Matthias Tripp, Berlin : Akad.-Verlag, 1989), o espanhol (El mundo o el
tratado de la luz,
trad. Ana Rioja, Madrid : Alianza, 1991) ou, há mais tempo, o russo (Kosmogonija, trad. S. F. Vasil’eva, Baku, Izd.
Azerbajdžan. Gos. Naučno-Issledovat. Inst., 1930).

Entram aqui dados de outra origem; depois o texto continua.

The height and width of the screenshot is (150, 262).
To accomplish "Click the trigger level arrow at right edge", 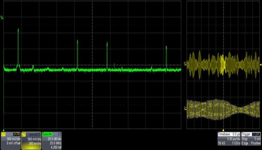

Capa das edições originais |
Para o colóquio foram
convidados tradutores mais recentes : Stephen Gaukroger apresentou a sua
tradução sob o título The World and Other Writings (1998) coexiste com à de Thomas Steele Hall
(1972, 2003) ; Erik-Jan Bos falou um pouco da edição neerlandesa que
anotou com Han van Ruler e que foi traduzida a partir do texto francês por
Jeanne Holierhoek (De Wereld, De Mens, Amsterdam : Boom, 2011) ; Delphine Kolesnik-Antoine
apresentou uma nova edição numa colecção de bolso, bem necessária para quem
quer ter acesso ao texto provavelmente mais próximo do original e ao alcance do
grande público. Até agora, tínhamos várias edições de acesso difícil, por
estarem esgotadas, sendo a melhor, para análise, a de Annie Bitbol-Hespériès, a
primeira a unir as duas partes sob o mesmo título (Le Monde, Paris, Seuil, 1996). Esta especialista da questão médica em
Descartes também apresentou as linhas da problemática científica deste texto e
descreveu as novidades da futura edição dos escritos médicos cartesianos (além
do Homem, a Description du corps humain, os Excerpta anatomica e as Primae
Cogitationes), isto é o volume II das obras
completas a publicar por Gallimard na coleção TEL (já sairam os vol. III e VIII
1 e 2). Informação valiosa sobre a questão filológica foi provida por Franco-Aurelio
Meschini na sua comunicação « Materiali per un’edizione critica de L’Homme ed altre suggestioni », prolongando os trabalhos que publicou
em 2011 na obra coletiva Le opere dei filosofi e degli scienziati. Filosofia e scienza tra testo,
libro e biblioteche (Firenze: Olschki, p. 165-204). Enfim, o ponto da situação sobre a nossa
tradução portuguesa ocasionou sobretudo uma formulação interrogativa sobre o
texto de referência e os protocolos para uma edição crítica, nomeadamente a
questão das variantes em relação ao texto traduzido. Como disse em introdução
Meschini, editar implica liberdade do lado do editor e legibilidade do lado do
leitor. Portanto, ainda estamos livres de escolher entre o texto da primeira
edição latina, por Schuyl, de 1662 e a segunda, pelo mesmo com variantes, de
1664, ou seja, como mostra o stemma de Meschini (2011, p. 202), o texto
provindo da cópia de Van Surch e o outro provindo da cópia de Gutschoven.